On August 15, 2023, the Missouri Supreme Court in State ex rel. Monsanto Co. v. Mullen, No. SC99942 (Mo. Aug. 15, 2023) (en banc), clarified competing interpretations of Mo. Rev. Stat. 508.010.5(1) (2016) with regard to the proper venue for defendant corporations sued by plaintiffs alleging first injury outside the state of Missouri. In the opinion, the Missouri Supreme Court held that venue is determined based on the location of the defendant corporation’s registered agent at the time the suit is filed, rather than the registered agent’s location on the date of a plaintiff’s first alleged injury, resolving an ambiguity contained in the statute.
In the underlying lawsuits filed in the Circuit Court of St. Louis City between 2017 and 2021, Defendant Monsanto Company (“Monsanto”) filed Motions to Transfer Venue to St. Louis County pursuant to section 508.010.5(1) because at the time the relevant cases were filed, Monsanto’s registered agent was in St. Louis County.
Missouri’s venue statute, Mo. Rev.
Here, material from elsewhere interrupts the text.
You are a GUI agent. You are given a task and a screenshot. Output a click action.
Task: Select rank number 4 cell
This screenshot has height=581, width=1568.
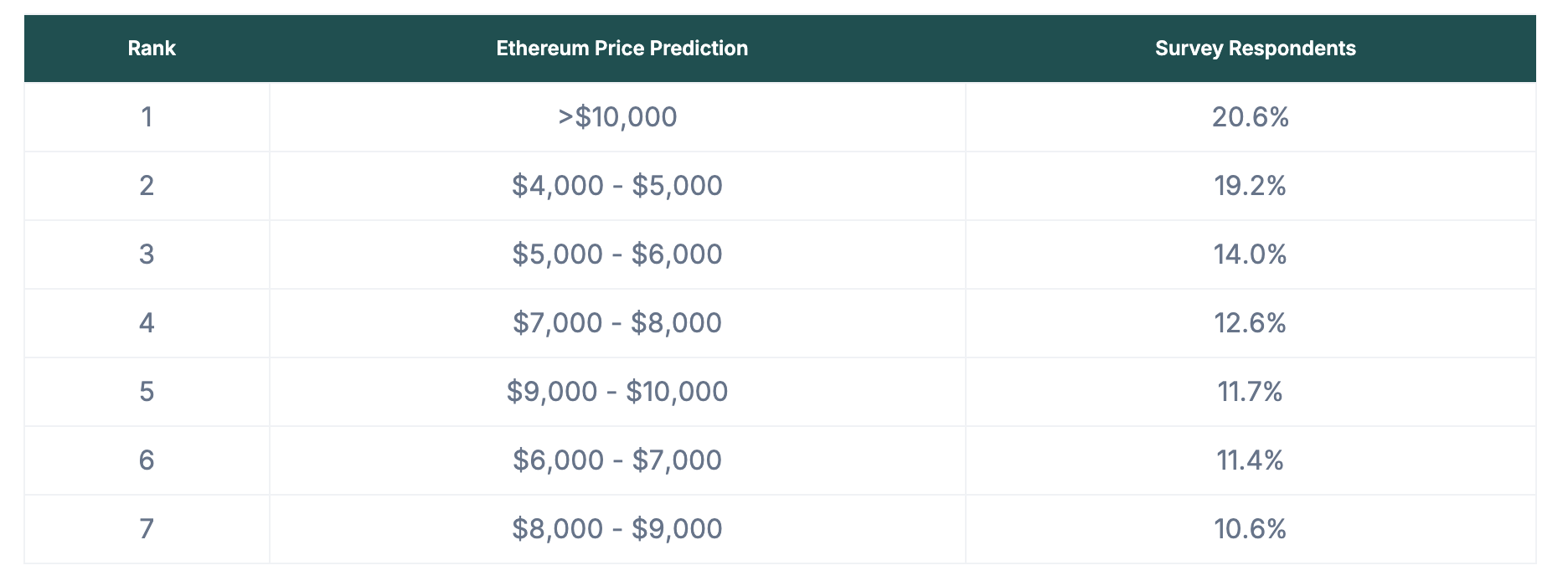click(x=147, y=323)
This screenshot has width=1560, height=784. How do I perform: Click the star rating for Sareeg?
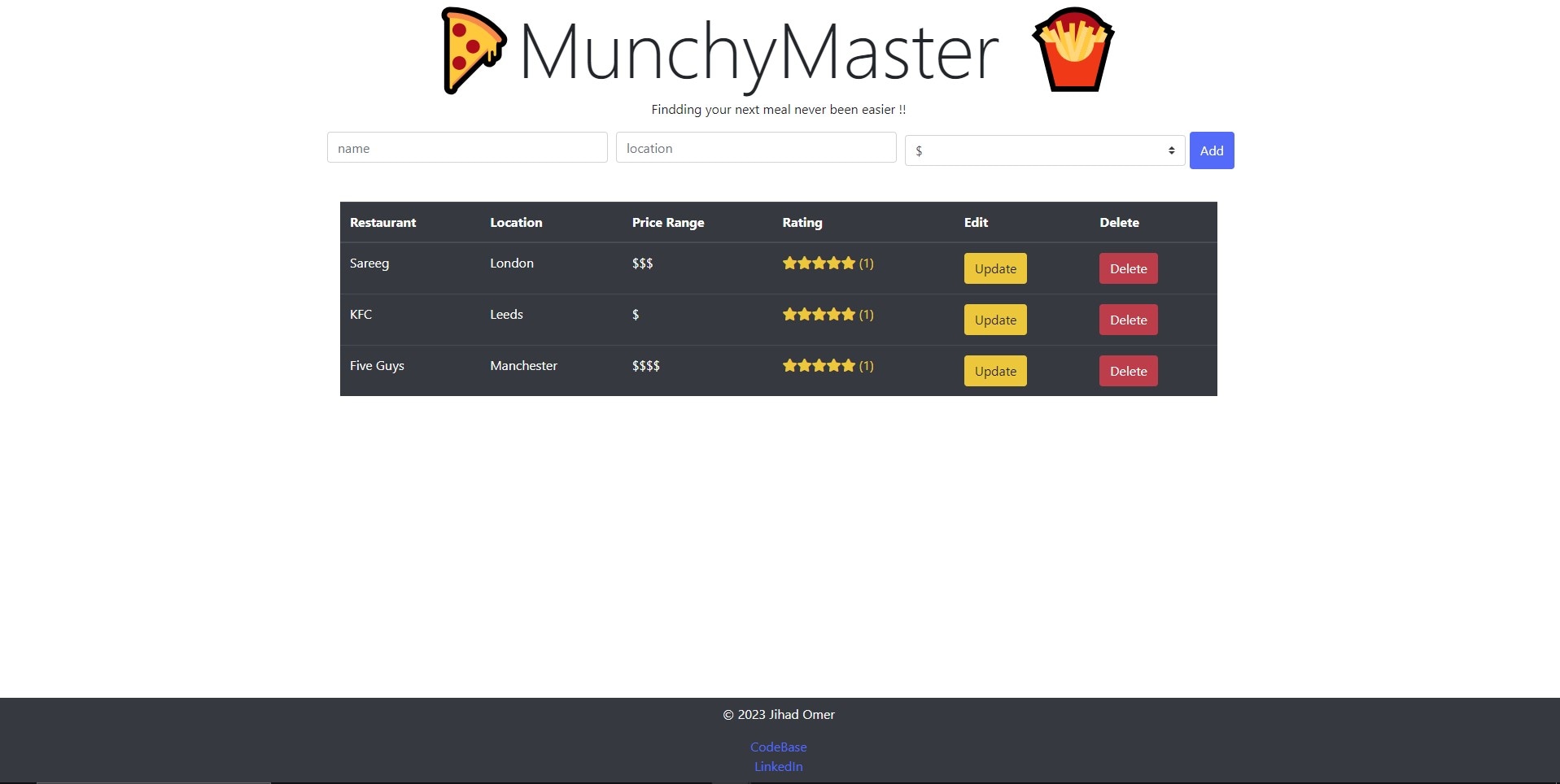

Stat. § 508.010.5(1) (2016), states:
Notwithstanding any other provision of law, in all actions in which there is any count alleging a tort and in which the plaintiff was first injured outside the state of Missouri, venue shall be determined as follows:
(1) If the defendant is a corporation, then venue shall be in any county where a defendant corporation’s registered agent is located or, if the plaintiff’s principal place of residence was in the state of Missouri on the date the plaintiff was first injured, then venue may be in the county of the plaintiff’s principal place of residence on the date the plaintiff was first injured.
In December 2021, the Circuit Court of St. Louis City granted plaintiffs’ motion to consolidate their individual claims and schedule their separate claims for one trial. On May 5, 2022, Monsanto filed a motion to reconsider the Circuit Court’s order consolidating the individual claims for trial, reiterating its argument that venue is appropriate only in St. Louis County for the individual claimants, all whom alleged first injury to Roundup outside the state of Missouri.
In contrast to Monsanto’s position, plaintiffs argued venue was proper in St. Louis City pursuant to Mo. Rev. Stat. § 508.010.9 (2016), which states that “[i]n all actions, venue shall be determined as of the date the plaintiff was first injured.” Plaintiffs further asserted Monsanto’s registered agent was in St. Louis City at the time each plaintiff was first injured. On June 8, 2022, the Circuit Court overruled Monsanto’s motion to reconsider and set the case for trial to begin in January 2023. Monsanto then filed a petition with the Missouri Supreme Court for a writ of mandamus, challenging the Circuit Court’s order.
The Missouri Supreme Court analyzed the exact language of the venue statute, noting that it uses the present tense to describe the relevant location of the defendant corporation’s registered agent, placing venue where the registered agent “is located,” not where the registered agent “was located” on the date the plaintiff was first injured. See Mo. Rev. State. § 508.010.5(1) (2016) (emphasis added). The Court also considered that courts in other jurisdictions, including the U.S. Supreme Court, followed similar reasoning. See Dole Food Co. v. Patrickson, 538 U.S. 468, 478 (2003) (“[T]he plain text of [the relevant] provision, because it isexpressed in the present tense, requires that instrumentality status be determined at the timesuit is filed.”).The Missouri Supreme Court further noted the use of past tense for other provisions under the venue statute: “[t]he legislature’s use of contrasting verb tenses, particularly within the same subdivision of a statute, is a significant indicator in statutory construction and confirms the plain language of section 508.010.5(2), providing for venue in any county where the defendant corporation’s registered agent is located, was not accidental.” State ex rel. Monsanto Co. v. Mullen, No. SC99942 at 7 (Mo. Aug. 15, 2023) (en banc). Last, the inclusion of “[n]otwithstanding any other provision of law” in section 508.010.5 makes clear the provision trumps section 508.010.9, as plaintiffs contend. Id.
The outcome of the Missouri Supreme Court’s ruling provides clarity on the proper venue for corporate defendants sued in Missouri by out-of-state plaintiffs alleging first injury outside of Missouri. No longer will venue be proper based on a corporation’s previous decision for where to maintain a registered agent. Going forward, corporate defendants may change location of their registered agent in anticipation of litigation. Further, the Missouri Supreme Court’s decision is win for common sense statutory interpretation of legislative intent.